Seamos claros: La teoría del big bang es Sheldon Cooper y Sheldon Cooper es La teoría del big bang. El resto de personajes son comparsas. No tendrían sentido sin él. ¿Y él sin ellos? Pues, seguramente, podríamos imaginar sin problemas otras series igual de buenas que gravitaran alrededor de este personaje tan soberbio (en todos los sentidos posibles).
Desde que Darren Hayman folla, sus letras ya no molan, me dijo un amigo sobre el grupo Hefner. Y tenía parte de razón: mientras el patetismo y la derrota alimentaban su verso, los textos de Hayman eran de una poética miserable fabulosa. Una vez aliviado Darren, ya todo se alineó dentro de una normalidad, ejem, muy vulgar (y aquí no está de más recordar aquello de todas las familias felices se parecen, pero las infelices lo son cada una a su manera, que dijo Tolstoi).
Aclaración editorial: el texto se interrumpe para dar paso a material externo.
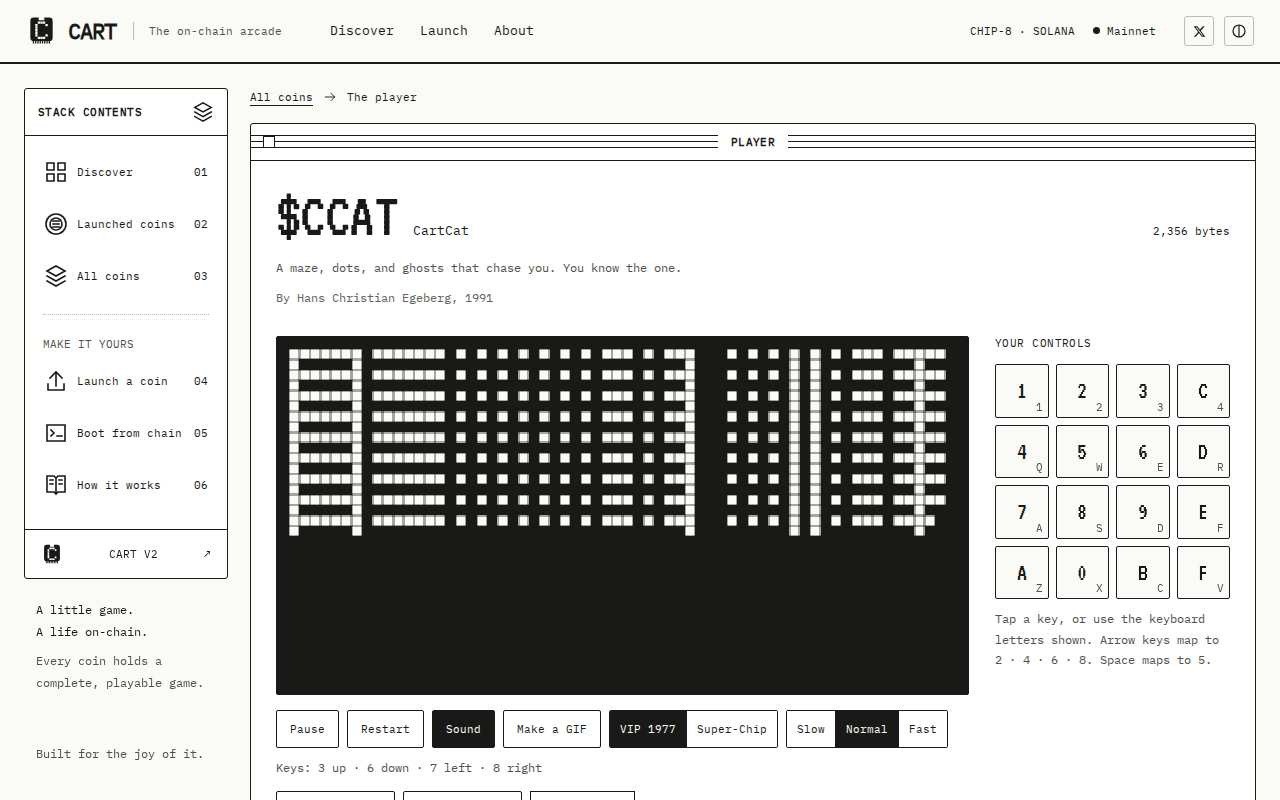Follow the All coins breadcrumb link
This screenshot has width=1280, height=800.
[x=281, y=97]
Algo parecido se puede decir de La teoría del big bang: a partir de la tercera-cuarta temporada, cuando todos los nerds-freaks-geeks-tekkies que protagonizan esta sitcom de la CBS empiezan a tener novia, la comicidad languidece. La serie se vuelve, también, corriente y moliente. Lo que antes era una actualización del esquema clásico de comedia hawksiana tipo Bola de fuego (un personaje femenino representante de la normalidad altera el estado de un grupo de estudiosos con mucha inteligencia académica pero ninguna habilidad social y/o picardía emocional), se convierte en una especie de Friends con acento listillo.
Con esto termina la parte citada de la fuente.